This tool computes the completeness of each [KEGG pathway module](https://www.genome.jp/kegg/module.html) for given set of [KEGG orthologues (KOs)](https://www.genome.jp/kegg/ko.html) based on their presence/absence. The current version of this tool has 482 KEGG modules (updated 02/07/2024). 

Please read the **Theory** section at the bottom of this README for a detailed explanation. 

#### Input example
- [per contig annotation](example/example_hmmscan_annotation.txt) with KOs (ideally given from hmmscan annotation (see [instructions](src/README.md)));  \
or 
- [list](example/example_list_kos.txt) of KOs.

#### Output example

- `*.summary.kegg_pathways.tsv` ([example](example/example_hmmscan.summary.kegg_pathways.tsv)) contains module pathways completeness calculated for all KOs in the given input file.
- `*.summary.kegg_contigs.tsv` ([example](example/example_hmmscan.summary.kegg_contigs.tsv)) contains module pathways completeness calculated per each contig (first column contains name of contig) if contig annotation were provided with `-i`.

Optional:
- `pathways_plots/` ([example](example/pathways_plots)) folder containing PNG representation and graphs generated with `--plot-pathways` argument. 
- `with_weights.*.tsv` [example](example/with_weights.summary.kegg.summary.kegg_contigs.tsv) of output generated with `--include-weights` argument. Each KO has a weight in brackets.

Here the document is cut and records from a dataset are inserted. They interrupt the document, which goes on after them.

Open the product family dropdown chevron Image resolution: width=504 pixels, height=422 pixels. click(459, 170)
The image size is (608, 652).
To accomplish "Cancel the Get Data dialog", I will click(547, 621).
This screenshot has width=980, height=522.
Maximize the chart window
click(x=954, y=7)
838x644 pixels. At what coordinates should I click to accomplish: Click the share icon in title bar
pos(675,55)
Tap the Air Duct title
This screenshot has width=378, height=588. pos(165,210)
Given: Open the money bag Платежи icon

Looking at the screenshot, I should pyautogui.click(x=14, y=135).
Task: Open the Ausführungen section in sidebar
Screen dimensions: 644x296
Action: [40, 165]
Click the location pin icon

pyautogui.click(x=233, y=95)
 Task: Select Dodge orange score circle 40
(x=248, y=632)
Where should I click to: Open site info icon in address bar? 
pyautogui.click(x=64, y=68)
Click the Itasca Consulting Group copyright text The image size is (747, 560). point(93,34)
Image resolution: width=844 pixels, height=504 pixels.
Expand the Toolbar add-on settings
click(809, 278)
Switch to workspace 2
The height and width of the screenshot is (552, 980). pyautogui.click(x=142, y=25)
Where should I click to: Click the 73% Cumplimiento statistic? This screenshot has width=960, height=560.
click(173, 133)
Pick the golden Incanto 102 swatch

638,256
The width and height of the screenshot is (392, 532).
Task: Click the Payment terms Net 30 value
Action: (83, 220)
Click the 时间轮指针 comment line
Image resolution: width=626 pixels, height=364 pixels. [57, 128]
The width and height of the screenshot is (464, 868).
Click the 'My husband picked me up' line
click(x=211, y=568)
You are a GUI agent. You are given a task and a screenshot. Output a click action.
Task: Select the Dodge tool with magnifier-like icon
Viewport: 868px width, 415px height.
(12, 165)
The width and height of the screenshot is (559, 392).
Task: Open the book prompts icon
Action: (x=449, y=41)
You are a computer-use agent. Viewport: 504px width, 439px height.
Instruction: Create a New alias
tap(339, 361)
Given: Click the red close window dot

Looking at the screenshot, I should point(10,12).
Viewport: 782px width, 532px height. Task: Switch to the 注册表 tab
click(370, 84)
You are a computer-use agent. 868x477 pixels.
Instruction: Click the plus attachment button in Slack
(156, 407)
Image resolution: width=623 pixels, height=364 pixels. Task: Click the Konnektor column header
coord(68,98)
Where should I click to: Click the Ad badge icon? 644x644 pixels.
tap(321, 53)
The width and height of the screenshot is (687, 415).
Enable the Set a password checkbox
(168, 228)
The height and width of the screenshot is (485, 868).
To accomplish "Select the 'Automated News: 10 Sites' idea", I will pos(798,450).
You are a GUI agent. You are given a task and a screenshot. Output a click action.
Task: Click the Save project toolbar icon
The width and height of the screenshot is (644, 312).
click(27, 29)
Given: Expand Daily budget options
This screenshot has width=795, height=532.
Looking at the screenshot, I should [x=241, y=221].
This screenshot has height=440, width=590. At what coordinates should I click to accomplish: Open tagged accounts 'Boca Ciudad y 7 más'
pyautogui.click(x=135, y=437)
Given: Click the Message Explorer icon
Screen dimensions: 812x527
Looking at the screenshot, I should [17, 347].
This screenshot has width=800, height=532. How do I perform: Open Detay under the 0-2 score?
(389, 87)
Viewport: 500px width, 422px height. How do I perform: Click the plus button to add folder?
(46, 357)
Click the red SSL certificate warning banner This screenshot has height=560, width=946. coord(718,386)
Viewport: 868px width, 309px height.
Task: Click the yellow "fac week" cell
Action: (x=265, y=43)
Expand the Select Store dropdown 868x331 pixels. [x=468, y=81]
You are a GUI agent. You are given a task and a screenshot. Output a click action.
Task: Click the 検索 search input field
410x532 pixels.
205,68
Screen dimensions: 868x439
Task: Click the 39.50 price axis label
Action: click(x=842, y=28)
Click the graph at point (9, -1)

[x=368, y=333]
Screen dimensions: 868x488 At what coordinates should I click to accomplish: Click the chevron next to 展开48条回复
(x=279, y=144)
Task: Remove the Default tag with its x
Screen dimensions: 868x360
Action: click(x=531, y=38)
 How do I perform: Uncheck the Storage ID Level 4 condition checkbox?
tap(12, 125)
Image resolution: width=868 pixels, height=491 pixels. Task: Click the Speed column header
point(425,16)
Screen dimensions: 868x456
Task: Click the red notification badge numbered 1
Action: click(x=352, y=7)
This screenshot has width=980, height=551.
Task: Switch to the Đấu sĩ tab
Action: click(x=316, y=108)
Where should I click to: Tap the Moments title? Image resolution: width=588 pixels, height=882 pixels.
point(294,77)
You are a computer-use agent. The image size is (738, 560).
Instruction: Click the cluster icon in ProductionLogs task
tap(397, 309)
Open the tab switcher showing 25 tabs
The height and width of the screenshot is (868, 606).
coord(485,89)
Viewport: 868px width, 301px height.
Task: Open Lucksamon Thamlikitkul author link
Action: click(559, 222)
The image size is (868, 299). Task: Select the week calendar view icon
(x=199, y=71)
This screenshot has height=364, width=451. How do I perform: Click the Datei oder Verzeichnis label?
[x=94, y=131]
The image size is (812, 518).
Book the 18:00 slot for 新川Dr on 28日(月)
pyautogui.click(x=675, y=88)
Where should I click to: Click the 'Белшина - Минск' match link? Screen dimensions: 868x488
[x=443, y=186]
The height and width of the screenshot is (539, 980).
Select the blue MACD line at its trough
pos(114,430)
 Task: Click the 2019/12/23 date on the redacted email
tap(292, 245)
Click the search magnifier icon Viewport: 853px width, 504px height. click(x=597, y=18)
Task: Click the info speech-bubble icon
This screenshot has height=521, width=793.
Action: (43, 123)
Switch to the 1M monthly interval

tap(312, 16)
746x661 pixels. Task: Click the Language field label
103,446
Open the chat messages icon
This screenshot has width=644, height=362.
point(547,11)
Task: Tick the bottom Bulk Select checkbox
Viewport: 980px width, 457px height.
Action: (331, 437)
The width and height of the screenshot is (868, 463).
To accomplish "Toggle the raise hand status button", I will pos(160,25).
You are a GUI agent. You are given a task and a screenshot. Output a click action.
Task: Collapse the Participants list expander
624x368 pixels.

Check more examples of different output files [here](tests/fixtures/give_pathways/output).

## Installation
This tool was published in Pypi and Bioconda:

#### Install with pip
```commandline
pip install kegg-pathways-completeness
```

#### Install with bioconda
Follow [bioconda instructions](https://bioconda.github.io/recipes/kegg-pathways-completeness/README.html#package-package%20'kegg-pathways-completeness')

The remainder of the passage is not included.